Tips on how to look after your body in the office
It’s September! That time of year again when the kids go back to school, we get back into normality and routine. A lucky few are jetting off on a child free holiday. But, most of us are returning back to our work routine. As we all know, sitting in front of your computer all day takes a toll on your health and can be taxing on the body as well as the mind, but with a few minor adjustments you can feel much better throughout and at the end of your working day.
Even though my job as a fitness instructor and nutritionist is active, I still spend long spells at my desk writing nutrition plans, blogs, newsletters, planning classes, posting on social media etc.
It is important to make sure you are comfortable at your desk…your chair position or desk height often isn’t the main problem but rather sitting for too long in the same position can cause tension, headaches, back problems , poor posture etc. You can make small changes that will make you feel less tensed, tight and uncomfortable throughout the day therefore reducing the negative impact.
Below are a few tips you can try. I hope you find them useful and make a habit of using even just a couple of them regularly.
Sitting down for prolonged periods (even in the most comfortable of chairs) is taxing on the body. Tightness in the hips, abdominals, neck and shoulders are only a few of the negative effects of prolonged sitting. Try to find as many moments in your day where you can to stand up – even if it is just for 30 seconds! Try standing when you take phone calls, talk to a colleague or while watching your screen.

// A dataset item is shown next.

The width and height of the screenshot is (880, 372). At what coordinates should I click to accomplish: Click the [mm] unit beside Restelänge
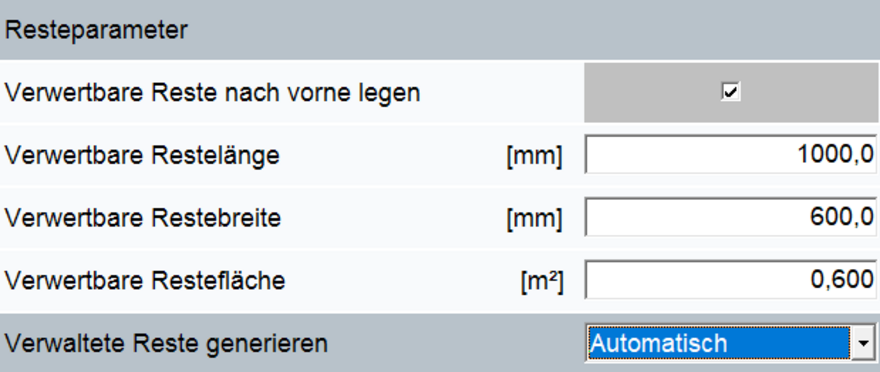[534, 157]
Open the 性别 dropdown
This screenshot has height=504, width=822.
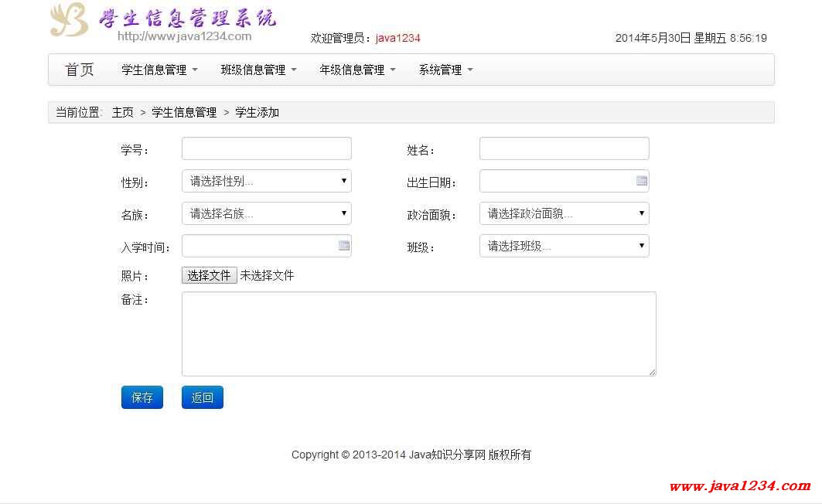click(266, 181)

Break long spells of sitting still by setting up a timer to remind you to change position or do a bit of mobilising and stretching. Every time the alarm goes off (every 20-30 minutes maybe) do a few movements such as:
1. Rolling your shoulders back a few times
2. Stretching your arms up towards the ceiling (stretch your fingers wide away from each other)
3. Placing your hands behind your head and pressing your head back-into the hands
4. Stretch your arms out to the sides with palms facing up and then take the arms as far behind the body as you can (pulsing back a few times)

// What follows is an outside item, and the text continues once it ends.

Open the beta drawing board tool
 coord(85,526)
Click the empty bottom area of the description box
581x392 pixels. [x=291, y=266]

Every time you get up and about during the day, use it as an opportunity to increase blood flow, move and stretch your leg muscles. Your calf and hip muscles can easily be stretched by leaning against a wall or a counter with one leg in front of the other – keep the back heel firmly on the ground and lean the pelvis forward until you feel the stretch. Tuck your tailbone under and pull your stomach and chest up to feel a stretch also at the front of the hips.
If you’re working from home, or a small office where you feel comfortable!… try abandoning your chair for a couple minutes a few times during the day and sitting on the floor. There are many benefits to this position and getting to the floor and up again is a great exercise in itself. While sitting on the floor you are much more likely to be constantly mobilising your joints and stretching leg, hip and back muscles.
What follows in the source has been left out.